白兎物語
セシル「待ちな!それ以上近づくとそいつみたいにすぐに魂を抜いちゃうわよ。」

左手で倒れている赤ウサJr.の方を指差しながら邪悪な目でウサ美を睨み付けるセシル。

ウサ美「くっ…」

これ以上近づくと恐らくセシルの言葉通りになるだろう。それを肌で感じ、ウサ美は動けないでいた。
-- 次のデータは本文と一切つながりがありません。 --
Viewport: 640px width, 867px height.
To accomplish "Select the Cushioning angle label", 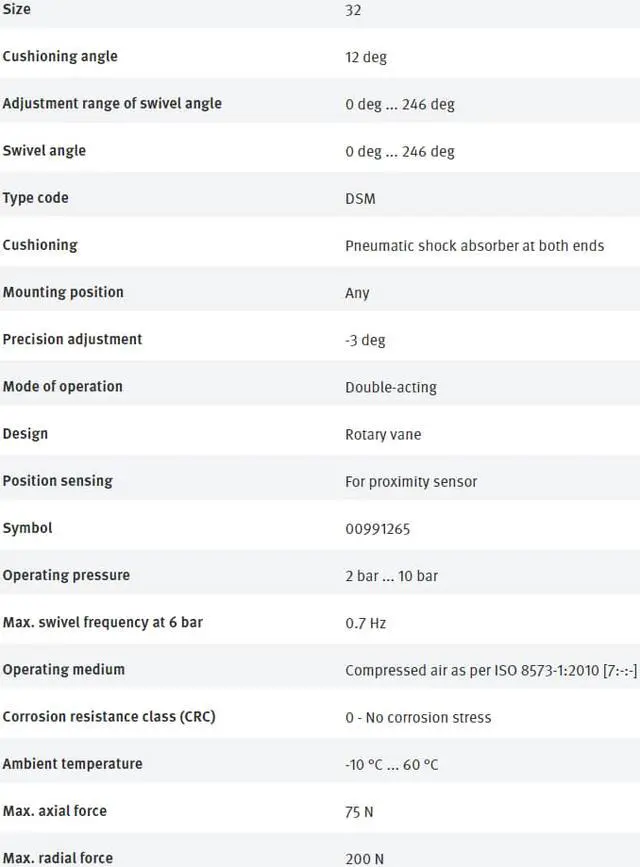I will pos(60,56).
セシル「そうそう、お前は大人しくそこでコイツが死ぬところを見ていればいいんだよ。なあに心配はいらないよ。お前もすぐに同じ所に送ってやるからさ。アハハ!」

そう言ってセシルは首を掴んでいる右手にさらに力を込める。

ウサ吉「ぐはっ!ひ…姫…」

苦しそうに顔を歪めながらウサ美に何かを伝えようと必死なウサ吉。

ウサ美「ウサ吉!!何だ?何が言いたいんだ?」

ウサ美の問い掛けにさらに口を開くウサ吉。

ウサ吉「…あなたを…最後まで…お守り…でき…なくて…申し訳…ありません…でし…た。あなたの事…は忘れ…ません。…もし…、もし…生まれ変われるの…なら…次は家来では…なく…あなたの…あな…たの……」

ウサ吉の目から生気がだんだん薄れていく。

ウサ美「…なんだよ?…死ぬなよウサ吉…。ちゃんと言ってくれないとわからないよ…。次は…次は何なんだよ…」

目に涙を溜めウサ吉を見つめるウサ美。